We show the recent feature recognition technique and its benefits in the investigation of magneto-convection on the solar surface using observational and numerical approaches.

The magneto-convection on the solar surface is important not only as a trigger of many surface energetic events, e.g. solar flare, jet, and X-ray bright point, but also as an actual example of the most detailedly observed and numerically simulated magneto-convection on the stellar surface owing to its closeness to the earth. However, the elements of magneto-convection (<1,000km), the basic convective cells and magnetic patches formed by convective motion, are much smaller than solar global scale(~70,0000km). It means that we need large field of view to catch up enough number of structures simultaneously with high spatial resolution to capture such small scale structures. Thanks to the improvement of engineering technique for satellite observation and computers for numerical calculation, we are now able to catch such a large scale structure at the same time. However, the new difficulty, how to investigate statistical characters of convective cells and magnetic structures in such huge data sets, has just shown up in the analysis.

Because of this situation, feature recognition and tracking technique is now focussed on.

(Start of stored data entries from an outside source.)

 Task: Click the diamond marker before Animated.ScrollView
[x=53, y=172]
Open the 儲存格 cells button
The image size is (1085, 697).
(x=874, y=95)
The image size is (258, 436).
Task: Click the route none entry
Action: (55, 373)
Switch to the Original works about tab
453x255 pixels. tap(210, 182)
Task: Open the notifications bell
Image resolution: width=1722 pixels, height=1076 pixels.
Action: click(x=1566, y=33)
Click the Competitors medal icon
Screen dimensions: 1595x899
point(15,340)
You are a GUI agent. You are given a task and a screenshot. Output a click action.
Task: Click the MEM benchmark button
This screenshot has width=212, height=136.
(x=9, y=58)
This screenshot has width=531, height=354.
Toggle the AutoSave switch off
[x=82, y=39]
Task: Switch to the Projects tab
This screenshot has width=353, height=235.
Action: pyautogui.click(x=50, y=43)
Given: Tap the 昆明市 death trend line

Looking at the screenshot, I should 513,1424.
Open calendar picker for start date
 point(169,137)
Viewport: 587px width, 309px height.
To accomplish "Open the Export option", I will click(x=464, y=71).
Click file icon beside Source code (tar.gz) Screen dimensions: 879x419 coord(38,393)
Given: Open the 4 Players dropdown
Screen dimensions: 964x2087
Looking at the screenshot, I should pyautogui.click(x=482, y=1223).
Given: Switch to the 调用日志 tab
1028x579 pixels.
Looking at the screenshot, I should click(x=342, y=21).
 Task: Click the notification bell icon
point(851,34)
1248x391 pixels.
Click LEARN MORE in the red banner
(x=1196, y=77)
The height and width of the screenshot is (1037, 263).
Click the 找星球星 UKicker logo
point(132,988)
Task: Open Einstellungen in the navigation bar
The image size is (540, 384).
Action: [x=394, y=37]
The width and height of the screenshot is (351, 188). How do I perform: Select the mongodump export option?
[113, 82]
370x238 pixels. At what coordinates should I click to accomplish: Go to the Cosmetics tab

In this presentation, we want to introduce the auto-recognition and tracking code of magnetic patches and convective cells on the solar surface. Further it is shown that the statistical characters obtained through the analysis of observational data and numerical calculation data based on the auto-recognition and tracking code. We want to note that the feature tracking technique drastically improve statistics of the analysis drastically. We also want to discuss about the applicants of feature tracking technique with the scientists in the other fields though this collaborative session.